Я ждала, что он скажет нечто такое, что выставит меня жалким ничтожеством, типа:
– Да нет, я уверен, что это не так.
Но вместо этого он сказал:
– Моя жена говорит, что я не звоню ей, когда говорю, что позвоню. А я не помню, чтобы обещал такое. Вот такая ерунда.
– Но вы же не из-за этого ругаетесь.
– Похоже, что из-за этого. То есть она постоянно это говорит.

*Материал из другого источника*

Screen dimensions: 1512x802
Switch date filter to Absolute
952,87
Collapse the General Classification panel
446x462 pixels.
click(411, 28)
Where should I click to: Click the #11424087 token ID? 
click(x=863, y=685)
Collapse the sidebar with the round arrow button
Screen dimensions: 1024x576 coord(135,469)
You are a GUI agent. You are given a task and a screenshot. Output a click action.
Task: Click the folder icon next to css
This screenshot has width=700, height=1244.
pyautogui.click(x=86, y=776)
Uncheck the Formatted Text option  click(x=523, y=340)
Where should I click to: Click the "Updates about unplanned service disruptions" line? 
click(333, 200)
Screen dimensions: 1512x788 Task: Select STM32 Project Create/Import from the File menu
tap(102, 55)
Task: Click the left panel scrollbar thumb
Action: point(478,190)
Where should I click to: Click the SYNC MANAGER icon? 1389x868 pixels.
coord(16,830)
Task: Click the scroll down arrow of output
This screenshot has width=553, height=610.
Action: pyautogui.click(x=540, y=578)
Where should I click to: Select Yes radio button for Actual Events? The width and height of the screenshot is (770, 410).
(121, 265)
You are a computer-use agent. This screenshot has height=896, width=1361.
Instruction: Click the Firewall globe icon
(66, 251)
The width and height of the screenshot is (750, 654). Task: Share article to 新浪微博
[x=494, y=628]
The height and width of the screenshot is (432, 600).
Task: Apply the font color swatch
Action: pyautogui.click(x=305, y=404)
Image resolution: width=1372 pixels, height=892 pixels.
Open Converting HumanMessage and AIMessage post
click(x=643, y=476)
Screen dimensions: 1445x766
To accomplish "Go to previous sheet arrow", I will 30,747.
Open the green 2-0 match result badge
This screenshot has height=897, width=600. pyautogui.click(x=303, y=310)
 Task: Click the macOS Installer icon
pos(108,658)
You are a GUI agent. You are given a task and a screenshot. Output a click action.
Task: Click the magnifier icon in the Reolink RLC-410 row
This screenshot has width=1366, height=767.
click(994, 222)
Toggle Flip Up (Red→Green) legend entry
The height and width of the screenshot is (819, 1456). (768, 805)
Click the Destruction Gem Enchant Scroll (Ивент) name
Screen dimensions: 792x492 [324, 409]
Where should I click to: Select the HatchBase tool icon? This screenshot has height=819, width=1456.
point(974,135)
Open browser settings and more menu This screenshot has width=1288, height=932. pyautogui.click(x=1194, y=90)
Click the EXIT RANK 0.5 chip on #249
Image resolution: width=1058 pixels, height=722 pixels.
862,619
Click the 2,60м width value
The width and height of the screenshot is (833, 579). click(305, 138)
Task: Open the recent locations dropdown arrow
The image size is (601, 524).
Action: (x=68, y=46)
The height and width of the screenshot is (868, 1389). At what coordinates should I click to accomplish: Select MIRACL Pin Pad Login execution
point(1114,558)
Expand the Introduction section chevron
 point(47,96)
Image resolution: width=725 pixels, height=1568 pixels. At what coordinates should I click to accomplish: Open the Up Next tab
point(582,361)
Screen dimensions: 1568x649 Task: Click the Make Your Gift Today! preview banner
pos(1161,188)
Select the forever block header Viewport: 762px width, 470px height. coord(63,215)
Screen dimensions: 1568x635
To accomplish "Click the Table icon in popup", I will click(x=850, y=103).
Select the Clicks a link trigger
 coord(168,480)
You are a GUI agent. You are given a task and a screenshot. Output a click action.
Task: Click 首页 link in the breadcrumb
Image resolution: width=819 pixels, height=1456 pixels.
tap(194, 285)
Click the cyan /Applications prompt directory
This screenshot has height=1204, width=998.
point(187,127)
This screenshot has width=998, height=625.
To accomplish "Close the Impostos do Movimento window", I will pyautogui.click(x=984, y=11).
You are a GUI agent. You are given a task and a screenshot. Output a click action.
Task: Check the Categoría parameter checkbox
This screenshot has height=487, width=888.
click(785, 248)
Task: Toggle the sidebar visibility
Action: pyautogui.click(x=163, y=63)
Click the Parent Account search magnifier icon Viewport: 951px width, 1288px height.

У меня затекла шея, поэтому я встала и посмотрела ему прямо в глаза. Он был по меньшей мере сантиметров на десять выше меня.
– На самом деле она хочет знать, любишь ли ты ее.
После отключки голова закружилась, меня качнуло, но он удержал меня за плечо.
– Ну-ка, – сказал он, – может, снова сядешь?
Я повалилась вперед, уткнулась головой ему в плечо и уловила запах чистой рубашки.
– Извини. После сна я несу черт знает что и не держу равновесие. Это все из-за дурацкого расстройства сна.
– Может, ты права. Насчет моей жены. Мы расстались. Мы разводимся.
У него был такой вид, точно он хочет еще что-то сказать, но что? Последнее заявление было очень личным, учитывая наше двухминутное знакомство. Пузырьковый интерес возник снова, и, будь моя воля, я бы охотно понаблюдала за тем, как он будет развиваться.
У него зазвонил телефон, и он сказал:
– Мне надо ответить. Ты в порядке?
Я кивнула, и он выскочил из палаты. И мне тоже было пора возвращаться.
Благодаря Брюнету, так я назвала его про себя, не прошло и двадцати минут, как я вернулась в палату Кэти. Я вела себя как заботливая подруга, которой пришлось отвлечься на выполнение родительских обязанностей в режиме онлайн, и с раздосадованным видом указала на телефон: ох уж эти детки. Кэти и Холли о чем-то разговаривали, склонив головы, и на мою пантомиму не обратили внимания. Тогда я включила звук.
– Мэдди хочет в следующем году учиться за гра- ницей.
Это не было враньем. Она действительно хотела в январе поехать в Ирландию. Слова легко слетели с языка, потому что переживания о том, что я скоро останусь одна, сохраняли актуальность.
– Как поспала? – спросила Холли.
Прием был знакомый. Следующим ходом я либо выставлю себя врушкой и патологической засоней, и тогда Холли получит преимущество. Или, при определенной ловкости, я могу доказать, что в моем случае сон делу не помеха.
– Хорошо. Спасибо. Вы же меня знаете. Прикорнула, всхрапнула, и снова как огурчик. Как думаете, стоит на втором курсе отпустить Мэдди учиться за границей? До него уже всего ничего.
Кэти, добрая душа, пустилась в рассуждения о педагогических плюсах опыта заграничной жизни в молодости. Она приняла мои слова за чистую монету, хотя на самом деле это был вброс, преследующий цель помешать кооптации Холли и ее последующему тотальному контролю. Но Холли раскусила мой замысел:
– До Калифорнии две тысячи миль, Саманта. Счет пойдет на недели и месяцы. Ты будешь то и дело останавливаться и спать. Поеду я. Дальние поездки мне не в новинку. Туда я полечу, назад поеду на машине и управлюсь за несколько дней.
– А Роузи поедет с тобой? – спросила Кэти.
Инициатива стремительно уплывала у меня из рук. Мир превозносит ценность сна, но с отоспавшихся взимается налог – они выключены из переговоров, в ходе которых принимаются решения. Ощущение было такое, точно я – в эпицентре заговора. Высоким дрожащим голосом, в котором звучал страх быть вытесненной из дружественной миссии, я сказала:
– Слушайте, девочки, я справлюсь.
Я должна была доказать, что чего-то сто`ю.
– Нет, Роузи не сможет поехать. У нее уже срок подходит, – сказала Холли с таким видом, точно я не открывала рта.
Я чувствовала себя вращающимся ветроуказателем возле автосалона. Кэти метнула в меня взгляд и снова опустила глаза.